> Data:
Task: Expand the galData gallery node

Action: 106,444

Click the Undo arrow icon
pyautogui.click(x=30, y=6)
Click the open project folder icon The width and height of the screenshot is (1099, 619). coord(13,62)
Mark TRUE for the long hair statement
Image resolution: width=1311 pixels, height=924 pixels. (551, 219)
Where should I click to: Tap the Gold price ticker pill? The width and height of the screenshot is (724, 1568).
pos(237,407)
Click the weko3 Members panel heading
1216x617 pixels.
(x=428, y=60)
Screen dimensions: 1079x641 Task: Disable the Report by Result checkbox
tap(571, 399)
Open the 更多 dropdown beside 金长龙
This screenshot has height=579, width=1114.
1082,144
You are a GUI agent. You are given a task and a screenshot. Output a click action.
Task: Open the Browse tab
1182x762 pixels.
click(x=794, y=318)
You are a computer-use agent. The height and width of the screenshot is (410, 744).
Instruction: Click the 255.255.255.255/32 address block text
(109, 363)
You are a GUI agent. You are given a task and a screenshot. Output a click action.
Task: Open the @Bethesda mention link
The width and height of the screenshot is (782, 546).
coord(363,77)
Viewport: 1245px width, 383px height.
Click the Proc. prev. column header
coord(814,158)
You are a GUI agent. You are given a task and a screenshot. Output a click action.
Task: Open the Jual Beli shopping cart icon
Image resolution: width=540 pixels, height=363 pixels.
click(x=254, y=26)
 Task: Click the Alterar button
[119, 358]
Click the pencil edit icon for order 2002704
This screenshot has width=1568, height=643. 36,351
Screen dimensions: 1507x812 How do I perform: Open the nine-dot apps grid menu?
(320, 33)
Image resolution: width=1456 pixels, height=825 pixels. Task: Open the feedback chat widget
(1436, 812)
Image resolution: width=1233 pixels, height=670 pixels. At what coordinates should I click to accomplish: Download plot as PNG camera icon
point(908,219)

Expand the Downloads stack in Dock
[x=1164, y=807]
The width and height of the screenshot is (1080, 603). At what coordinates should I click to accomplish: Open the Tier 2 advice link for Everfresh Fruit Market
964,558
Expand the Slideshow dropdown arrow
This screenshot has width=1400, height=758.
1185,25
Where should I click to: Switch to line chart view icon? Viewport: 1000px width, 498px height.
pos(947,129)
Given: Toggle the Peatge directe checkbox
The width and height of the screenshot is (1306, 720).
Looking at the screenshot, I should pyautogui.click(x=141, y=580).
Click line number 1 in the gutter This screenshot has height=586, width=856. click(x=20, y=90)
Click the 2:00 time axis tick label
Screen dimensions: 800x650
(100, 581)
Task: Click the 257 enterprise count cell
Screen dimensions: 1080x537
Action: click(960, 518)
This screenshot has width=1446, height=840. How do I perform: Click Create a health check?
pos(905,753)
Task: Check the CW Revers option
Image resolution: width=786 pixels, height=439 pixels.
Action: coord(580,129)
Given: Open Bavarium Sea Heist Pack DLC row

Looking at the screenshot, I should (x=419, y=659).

> Work required: Reproduce the data above word for word, everything from the line containing "Screen dimensions: 1079x641" down to the line containing "pos(947,129)", including both of those lines.

> Response:
Screen dimensions: 1079x641 Task: Disable the Report by Result checkbox
tap(571, 399)
Open the 更多 dropdown beside 金长龙
This screenshot has height=579, width=1114.
1082,144
You are a GUI agent. You are given a task and a screenshot. Output a click action.
Task: Open the Browse tab
1182x762 pixels.
click(x=794, y=318)
You are a computer-use agent. The height and width of the screenshot is (410, 744).
Instruction: Click the 255.255.255.255/32 address block text
(109, 363)
You are a GUI agent. You are given a task and a screenshot. Output a click action.
Task: Open the @Bethesda mention link
The width and height of the screenshot is (782, 546).
coord(363,77)
Viewport: 1245px width, 383px height.
Click the Proc. prev. column header
coord(814,158)
You are a GUI agent. You are given a task and a screenshot. Output a click action.
Task: Open the Jual Beli shopping cart icon
Image resolution: width=540 pixels, height=363 pixels.
click(x=254, y=26)
 Task: Click the Alterar button
[119, 358]
Click the pencil edit icon for order 2002704
This screenshot has width=1568, height=643. 36,351
Screen dimensions: 1507x812 How do I perform: Open the nine-dot apps grid menu?
(320, 33)
Image resolution: width=1456 pixels, height=825 pixels. Task: Open the feedback chat widget
(1436, 812)
Image resolution: width=1233 pixels, height=670 pixels. At what coordinates should I click to accomplish: Download plot as PNG camera icon
point(908,219)

Expand the Downloads stack in Dock
[x=1164, y=807]
The width and height of the screenshot is (1080, 603). At what coordinates should I click to accomplish: Open the Tier 2 advice link for Everfresh Fruit Market
964,558
Expand the Slideshow dropdown arrow
This screenshot has width=1400, height=758.
1185,25
Where should I click to: Switch to line chart view icon? Viewport: 1000px width, 498px height.
pos(947,129)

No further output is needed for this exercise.